- [Available data]:
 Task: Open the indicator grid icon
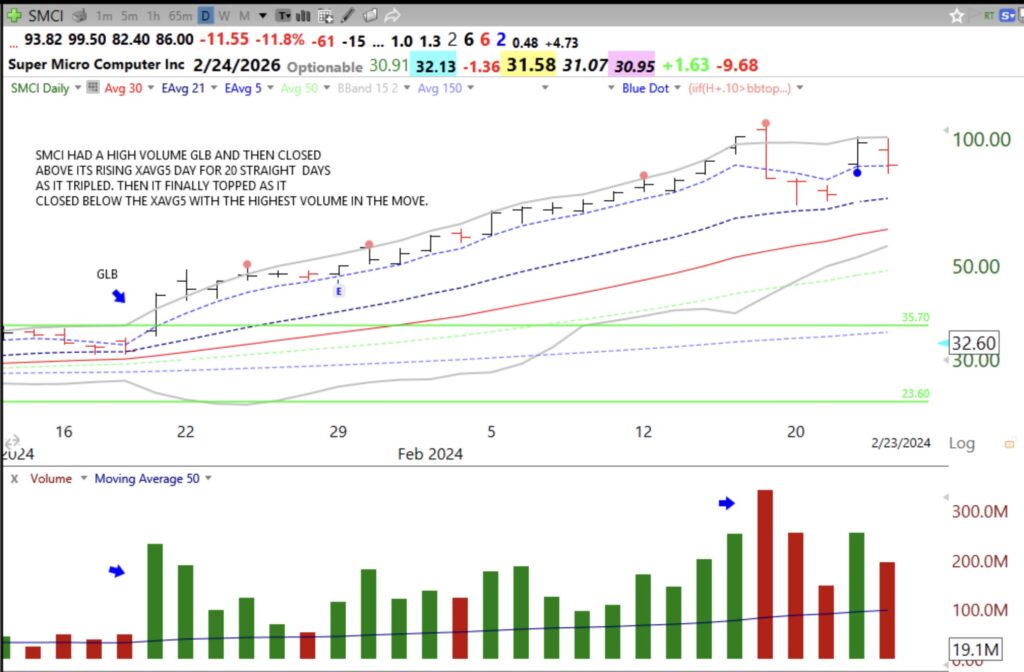click(x=325, y=15)
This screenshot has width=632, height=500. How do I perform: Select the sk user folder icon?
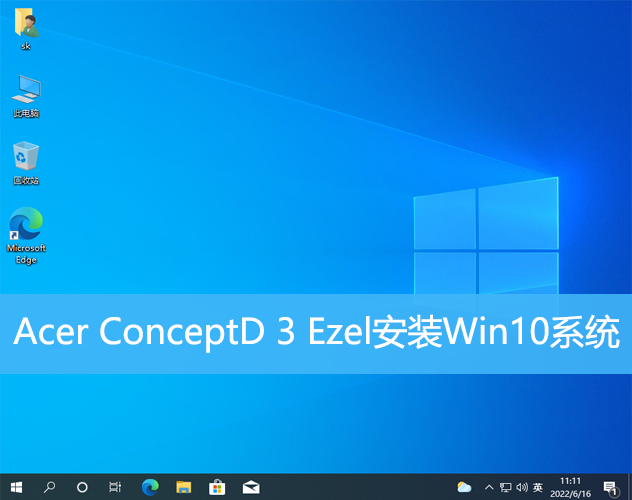click(26, 25)
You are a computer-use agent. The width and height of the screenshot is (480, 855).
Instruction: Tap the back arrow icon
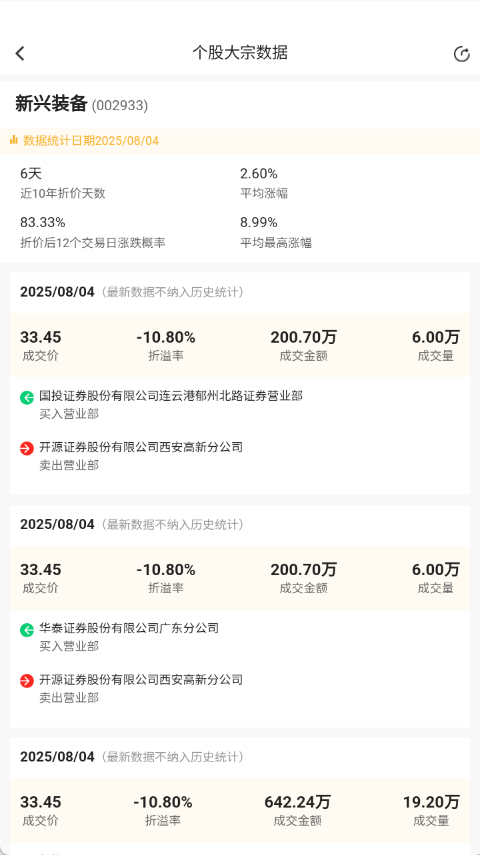(x=20, y=53)
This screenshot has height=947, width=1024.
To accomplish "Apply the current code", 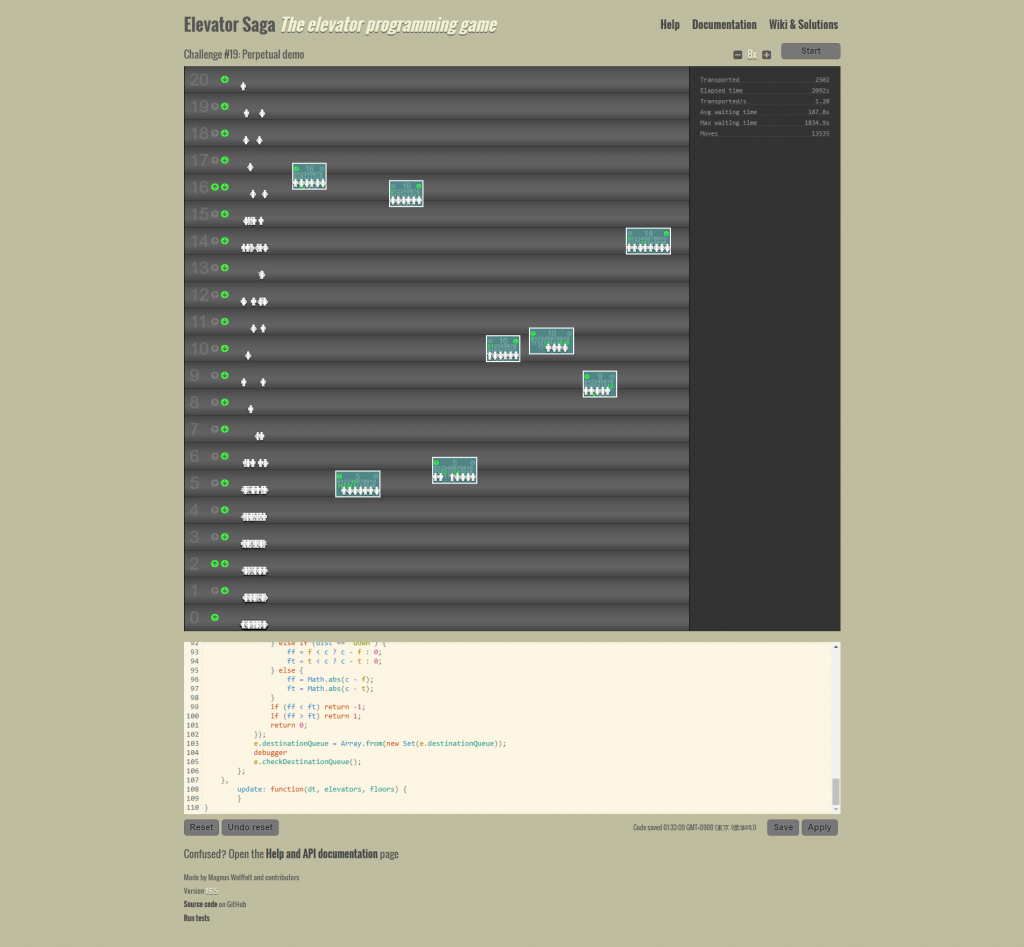I will pos(819,828).
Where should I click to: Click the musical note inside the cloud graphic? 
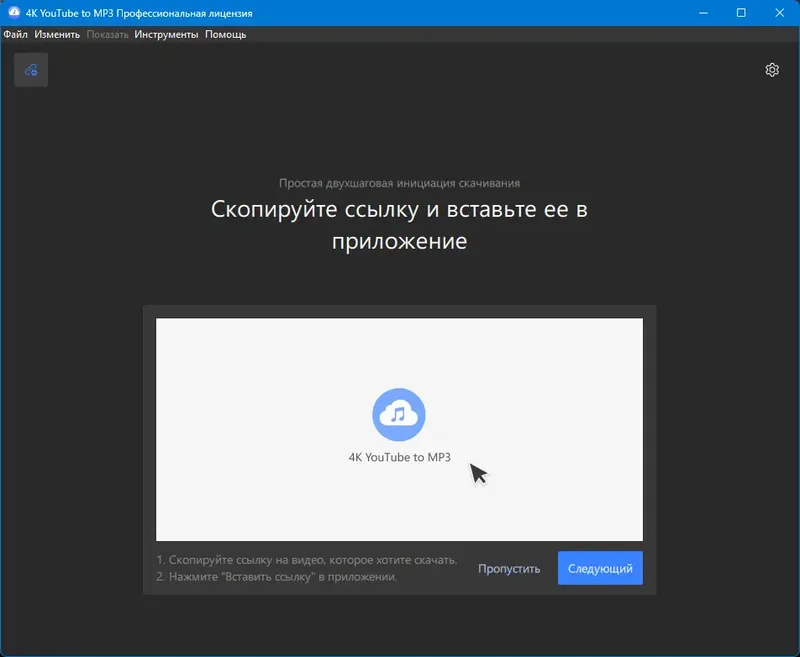(398, 413)
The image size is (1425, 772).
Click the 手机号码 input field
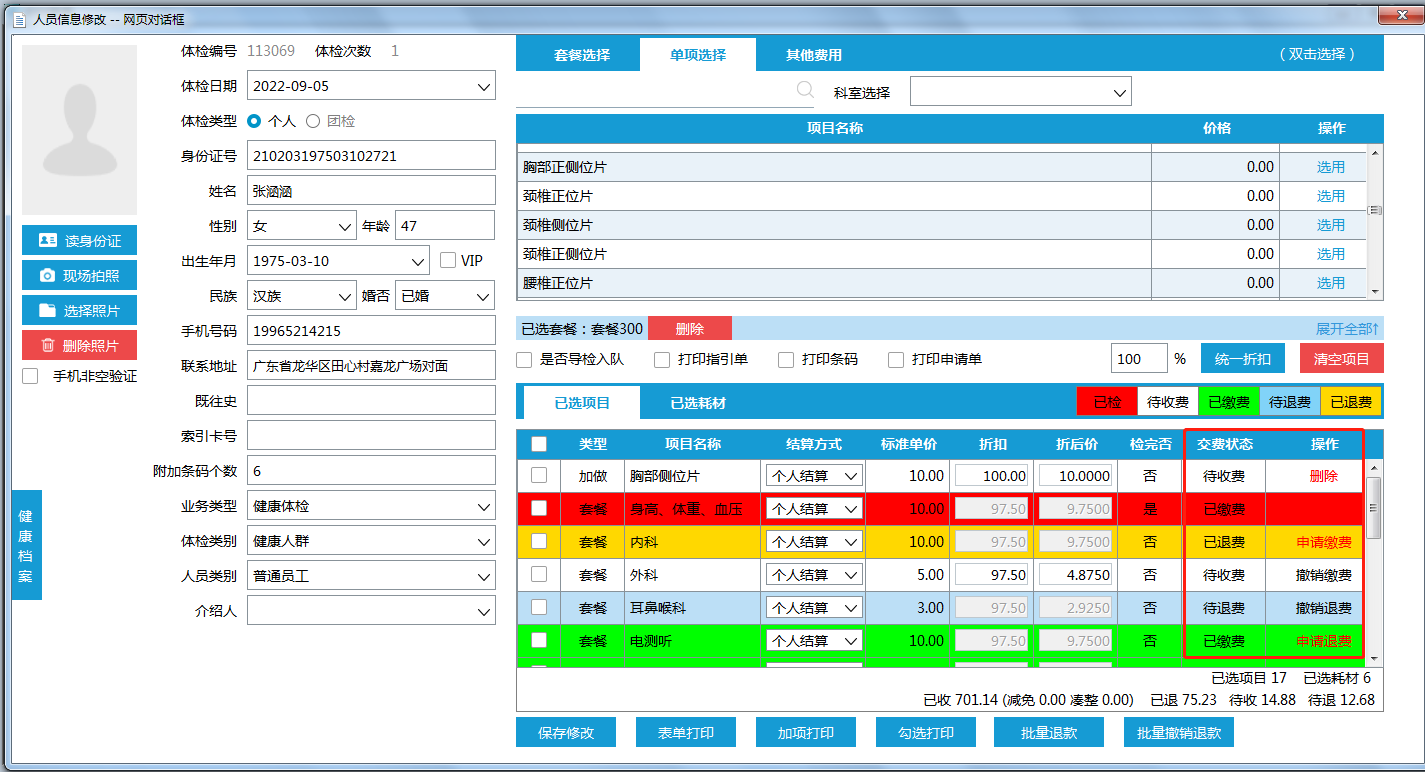(371, 331)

- [Task prompt]: Please copy exactly the lines from the one containing "The image size is (1425, 772)." through the last line of the records, both ends included, and leave out any pictures.

- [Solution]:
The image size is (1425, 772).
Click the 手机号码 input field
(371, 331)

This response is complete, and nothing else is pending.